**Directions**
The lines to extract run from the first line of the entries through the line that contains "Pricing (814, 2124)"; reproduce exactly those lines and no others.
#### Listed records ####
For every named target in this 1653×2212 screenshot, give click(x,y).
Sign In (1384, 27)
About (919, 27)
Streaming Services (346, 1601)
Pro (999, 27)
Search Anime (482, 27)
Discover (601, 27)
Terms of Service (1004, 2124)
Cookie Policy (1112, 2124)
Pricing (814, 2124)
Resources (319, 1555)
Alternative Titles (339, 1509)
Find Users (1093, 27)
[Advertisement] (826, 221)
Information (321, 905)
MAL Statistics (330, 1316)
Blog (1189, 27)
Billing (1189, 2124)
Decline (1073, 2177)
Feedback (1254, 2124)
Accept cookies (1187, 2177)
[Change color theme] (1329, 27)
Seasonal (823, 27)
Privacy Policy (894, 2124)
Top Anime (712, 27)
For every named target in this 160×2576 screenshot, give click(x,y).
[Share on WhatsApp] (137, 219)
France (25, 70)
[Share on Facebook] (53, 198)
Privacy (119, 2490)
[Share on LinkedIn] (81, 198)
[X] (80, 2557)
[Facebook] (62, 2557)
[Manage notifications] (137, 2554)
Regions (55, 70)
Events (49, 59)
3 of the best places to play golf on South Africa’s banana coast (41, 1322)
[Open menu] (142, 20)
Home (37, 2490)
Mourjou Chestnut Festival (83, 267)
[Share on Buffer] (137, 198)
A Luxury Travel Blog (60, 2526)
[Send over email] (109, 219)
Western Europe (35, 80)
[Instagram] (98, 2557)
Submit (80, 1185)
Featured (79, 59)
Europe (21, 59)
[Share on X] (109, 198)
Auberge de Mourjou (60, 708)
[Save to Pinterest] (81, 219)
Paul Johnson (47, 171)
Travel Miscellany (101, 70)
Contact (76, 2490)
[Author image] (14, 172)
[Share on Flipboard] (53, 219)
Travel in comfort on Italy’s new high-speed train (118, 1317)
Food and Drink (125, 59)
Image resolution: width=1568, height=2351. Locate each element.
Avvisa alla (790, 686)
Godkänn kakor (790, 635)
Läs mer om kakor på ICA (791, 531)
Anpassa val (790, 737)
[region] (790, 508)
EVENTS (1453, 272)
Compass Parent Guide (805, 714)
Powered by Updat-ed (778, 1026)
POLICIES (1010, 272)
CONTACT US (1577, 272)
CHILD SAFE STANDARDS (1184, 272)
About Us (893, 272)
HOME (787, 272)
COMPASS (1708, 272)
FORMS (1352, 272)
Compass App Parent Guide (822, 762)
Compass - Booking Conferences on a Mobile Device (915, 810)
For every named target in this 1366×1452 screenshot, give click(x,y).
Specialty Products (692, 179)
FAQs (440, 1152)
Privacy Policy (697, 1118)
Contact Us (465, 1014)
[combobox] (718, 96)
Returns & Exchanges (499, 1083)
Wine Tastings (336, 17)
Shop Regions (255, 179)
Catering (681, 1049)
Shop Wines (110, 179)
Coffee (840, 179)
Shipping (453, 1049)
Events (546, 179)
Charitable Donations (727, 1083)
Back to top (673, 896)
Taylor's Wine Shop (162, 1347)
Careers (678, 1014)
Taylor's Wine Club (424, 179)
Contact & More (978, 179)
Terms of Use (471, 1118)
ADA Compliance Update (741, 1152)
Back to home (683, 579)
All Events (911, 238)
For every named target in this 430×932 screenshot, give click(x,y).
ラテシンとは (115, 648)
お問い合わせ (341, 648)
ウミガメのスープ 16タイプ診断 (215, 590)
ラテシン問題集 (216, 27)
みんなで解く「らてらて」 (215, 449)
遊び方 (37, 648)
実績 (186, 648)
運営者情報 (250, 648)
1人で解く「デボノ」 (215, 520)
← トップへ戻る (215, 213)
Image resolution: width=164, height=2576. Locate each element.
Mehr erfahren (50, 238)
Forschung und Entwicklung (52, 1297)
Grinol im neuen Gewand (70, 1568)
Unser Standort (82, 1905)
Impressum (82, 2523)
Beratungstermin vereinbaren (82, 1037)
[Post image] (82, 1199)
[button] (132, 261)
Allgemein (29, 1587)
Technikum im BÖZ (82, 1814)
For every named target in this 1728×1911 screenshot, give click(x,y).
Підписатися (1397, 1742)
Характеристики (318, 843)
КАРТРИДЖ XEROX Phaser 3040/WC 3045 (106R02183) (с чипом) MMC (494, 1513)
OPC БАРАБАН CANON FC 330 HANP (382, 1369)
####
**Expected answer**
For every named target in this 1653×2212 screenshot, give click(x,y).
Sign In (1384, 27)
About (919, 27)
Streaming Services (346, 1601)
Pro (999, 27)
Search Anime (482, 27)
Discover (601, 27)
Terms of Service (1004, 2124)
Cookie Policy (1112, 2124)
Pricing (814, 2124)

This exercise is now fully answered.